Whitbread was fined £780 plus a £15 victim surcharge and ordered to pay £85 costs.
As reported, the tall, blond-haired defender failed to earn a new contract with the Canaries after playing just 18 games in the Premier League last season. The American joined the Canaries in January 2010 and made a total of 48 appearances for the club.
Whitbread, of Beech Drive, Little Plumstead, pleaded guilty to driving his Audi at 37.1mph in a 30mph limit in Grapes Hill in Norwich on October 15 last year.
He also admitted speeding in Fen Ditton in Cambridgeshire on January 8 in another Audi, on the A14, at 97mph in a 70mph speed limit.
The sentence was criticised by the Brake road safety charity, whose spokesman Ellen Booth said: “Penalty points are given for a reason.

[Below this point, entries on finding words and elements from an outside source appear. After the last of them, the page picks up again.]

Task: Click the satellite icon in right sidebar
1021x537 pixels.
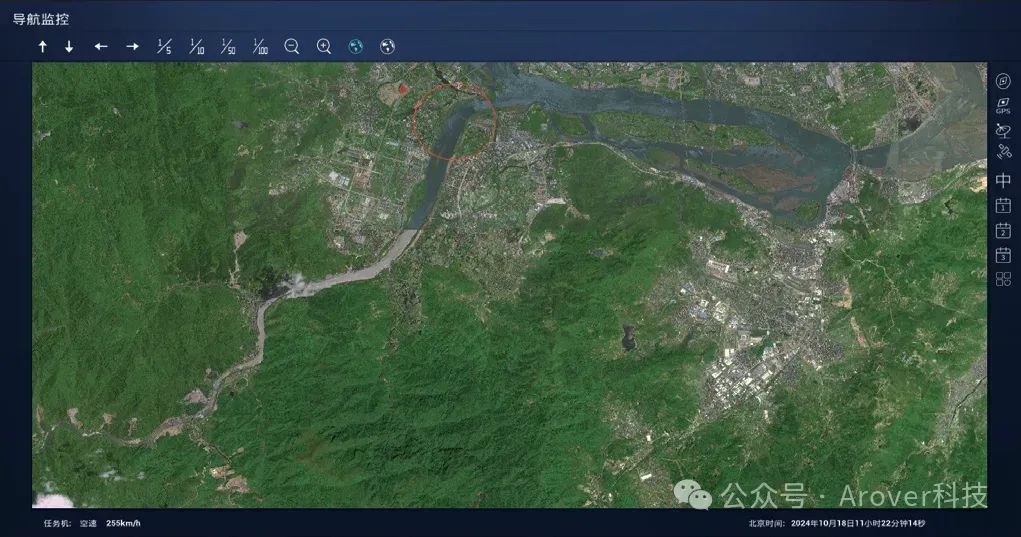Action: point(1003,153)
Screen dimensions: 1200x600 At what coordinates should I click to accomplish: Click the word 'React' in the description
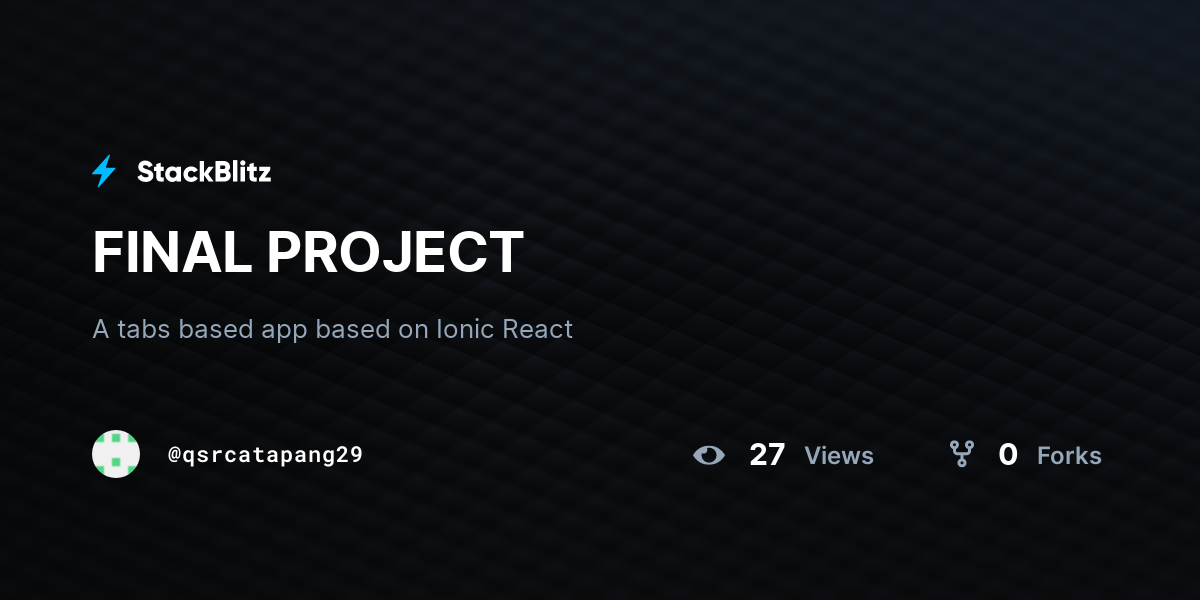click(537, 329)
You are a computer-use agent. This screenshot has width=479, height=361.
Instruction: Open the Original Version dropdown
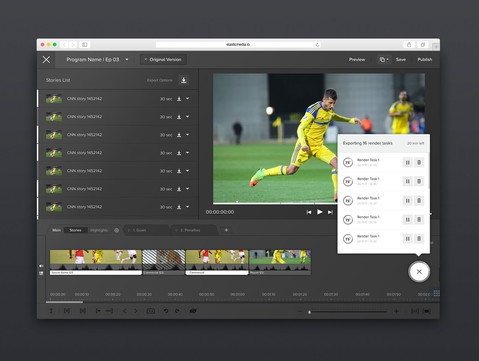point(163,60)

“Once you reach 12 points you have had multiple opportunities to change your ways.
“We believe that drivers who reach 12 points should face a ban.
“We have campaigned to raise awareness of this issue.
“By failing to ban a driver with more than 12 points on their licence, it does undermine the whole system, and sends out the wrong message.
“We therefore feel in this instance that the footballer should have faced a ban.”
It’s not the first time a sportsman has been spared a driving ban after using the “exceptional hardship” defence.
Last year champion jockey Kieren Fallon escaped a ban at Lincoln Magistrates’ Court after arguing he could not afford to add a full-time driver to his entourage.